AI could be a helpful tool in fight against climate change

Our planet is our life support system and we have interfered with its complex mechanisms in ways we do not understand. Our finite brains are not designed to comprehend complexity at this level. We need a full systems-level view of our world. AI — artificial intelligence — will not solve the climate crisis but it can help with prediction of impacts and in developing mitigation and adaptation strategies. AI has the complexity to understand the risks and vulnerabilities that come with climate change and we need to harness its potential to effectively attune policy and channel resources. But can we do so in a responsible manner?

There are already many initiatives underway. Microsoft is building a planetary computer. AI for Earth will assemble data from NASA, NOAA, European and Chinese agencies, as well as crowdsourcing networks. The Multi-Mission algorithm and Analysis Platform, designed by NASA and the U.S. Space Station, is an open source project that collects data on the biomass of forests to help us understand how forests absorb, store and release carbon. International organizations like UNESO jointly with (non-governmental organizations) and companies are highlighting some of the uses of AI, big data, and digital transformation to promote sustainable development. Some of those initiatives include AI and remote sensing technology to improve greenhouse gas emissions monitoring, using AI in statistical modeling to identify areas where water resources management can be improved, and using AI to build community resistance to natural disasters.

The problem ▸ Repeat everything in the passage on AI and climate change from "Our planet is" down to "a responsible manner?", but swap "climate crisis" for "climate emergency".

Given material ▸

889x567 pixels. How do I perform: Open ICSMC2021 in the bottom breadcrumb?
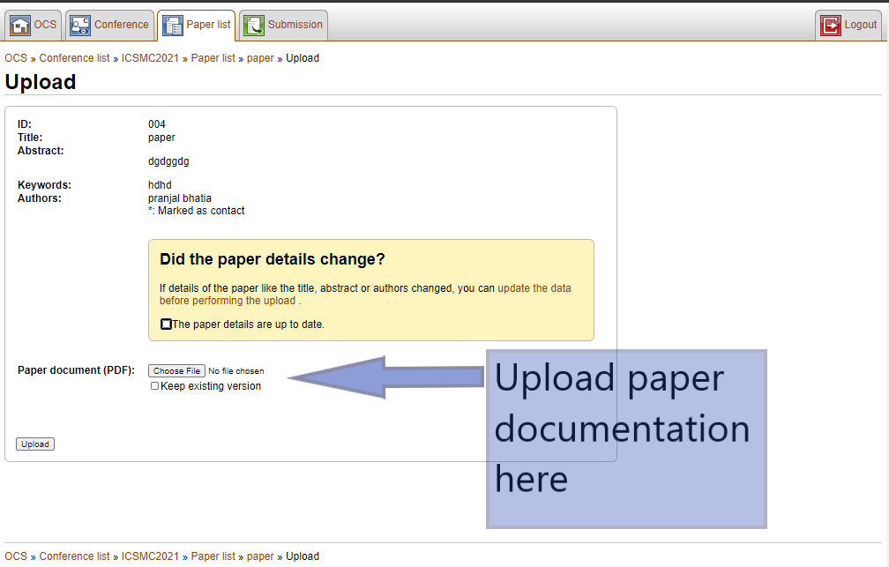tap(150, 556)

Exercise answer ▸
Our planet is our life support system and we have interfered with its complex mechanisms in ways we do not understand. Our finite brains are not designed to comprehend complexity at this level. We need a full systems-level view of our world. AI — artificial intelligence — will not solve the climate emergency but it can help with prediction of impacts and in developing mitigation and adaptation strategies. AI has the complexity to understand the risks and vulnerabilities that come with climate change and we need to harness its potential to effectively attune policy and channel resources. But can we do so in a responsible manner?